[Data — start]

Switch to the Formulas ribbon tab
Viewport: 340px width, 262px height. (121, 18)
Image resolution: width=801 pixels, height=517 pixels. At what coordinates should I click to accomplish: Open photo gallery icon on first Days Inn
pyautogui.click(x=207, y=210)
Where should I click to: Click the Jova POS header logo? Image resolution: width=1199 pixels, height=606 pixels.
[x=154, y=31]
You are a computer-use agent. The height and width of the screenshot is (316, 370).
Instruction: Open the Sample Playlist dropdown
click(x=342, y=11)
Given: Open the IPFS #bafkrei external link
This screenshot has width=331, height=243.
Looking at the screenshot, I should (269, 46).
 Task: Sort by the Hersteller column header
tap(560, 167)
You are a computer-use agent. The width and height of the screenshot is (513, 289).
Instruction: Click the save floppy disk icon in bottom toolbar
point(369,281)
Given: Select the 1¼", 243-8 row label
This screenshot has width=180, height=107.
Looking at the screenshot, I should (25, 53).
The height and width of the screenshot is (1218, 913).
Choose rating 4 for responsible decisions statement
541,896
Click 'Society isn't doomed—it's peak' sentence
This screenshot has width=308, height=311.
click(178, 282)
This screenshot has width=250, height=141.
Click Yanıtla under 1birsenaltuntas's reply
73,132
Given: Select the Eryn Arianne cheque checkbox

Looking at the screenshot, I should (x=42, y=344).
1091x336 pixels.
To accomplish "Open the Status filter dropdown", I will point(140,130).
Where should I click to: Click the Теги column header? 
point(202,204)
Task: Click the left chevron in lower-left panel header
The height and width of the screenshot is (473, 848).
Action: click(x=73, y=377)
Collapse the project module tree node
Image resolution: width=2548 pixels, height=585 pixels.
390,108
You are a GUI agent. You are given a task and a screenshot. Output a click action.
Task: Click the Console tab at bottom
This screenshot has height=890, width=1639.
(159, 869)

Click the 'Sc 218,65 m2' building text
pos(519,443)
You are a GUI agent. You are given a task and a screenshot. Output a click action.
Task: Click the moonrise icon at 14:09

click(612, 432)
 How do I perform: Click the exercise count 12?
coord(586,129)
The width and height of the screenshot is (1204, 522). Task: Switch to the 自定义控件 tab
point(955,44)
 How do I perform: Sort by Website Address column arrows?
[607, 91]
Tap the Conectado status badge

[Data — finish]

# Work instructions:
Restate the material above exactly, leaving nothing out.

# Result for this task:
Switch to the Formulas ribbon tab
Viewport: 340px width, 262px height. (121, 18)
Image resolution: width=801 pixels, height=517 pixels. At what coordinates should I click to accomplish: Open photo gallery icon on first Days Inn
pyautogui.click(x=207, y=210)
Where should I click to: Click the Jova POS header logo? Image resolution: width=1199 pixels, height=606 pixels.
[x=154, y=31]
You are a computer-use agent. The height and width of the screenshot is (316, 370).
Instruction: Open the Sample Playlist dropdown
click(x=342, y=11)
Given: Open the IPFS #bafkrei external link
This screenshot has width=331, height=243.
Looking at the screenshot, I should (269, 46).
 Task: Sort by the Hersteller column header
tap(560, 167)
You are a computer-use agent. The width and height of the screenshot is (513, 289).
Instruction: Click the save floppy disk icon in bottom toolbar
point(369,281)
Given: Select the 1¼", 243-8 row label
This screenshot has width=180, height=107.
Looking at the screenshot, I should (25, 53).
The height and width of the screenshot is (1218, 913).
Choose rating 4 for responsible decisions statement
541,896
Click 'Society isn't doomed—it's peak' sentence
This screenshot has width=308, height=311.
click(178, 282)
This screenshot has width=250, height=141.
Click Yanıtla under 1birsenaltuntas's reply
73,132
Given: Select the Eryn Arianne cheque checkbox

Looking at the screenshot, I should (x=42, y=344).
1091x336 pixels.
To accomplish "Open the Status filter dropdown", I will point(140,130).
Where should I click to: Click the Теги column header? 
point(202,204)
Task: Click the left chevron in lower-left panel header
The height and width of the screenshot is (473, 848).
Action: click(x=73, y=377)
Collapse the project module tree node
Image resolution: width=2548 pixels, height=585 pixels.
390,108
You are a GUI agent. You are given a task and a screenshot. Output a click action.
Task: Click the Console tab at bottom
This screenshot has height=890, width=1639.
(159, 869)

Click the 'Sc 218,65 m2' building text
pos(519,443)
You are a GUI agent. You are given a task and a screenshot. Output a click action.
Task: Click the moonrise icon at 14:09

click(612, 432)
 How do I perform: Click the exercise count 12?
coord(586,129)
The width and height of the screenshot is (1204, 522). Task: Switch to the 自定义控件 tab
point(955,44)
 How do I perform: Sort by Website Address column arrows?
[607, 91]
Tap the Conectado status badge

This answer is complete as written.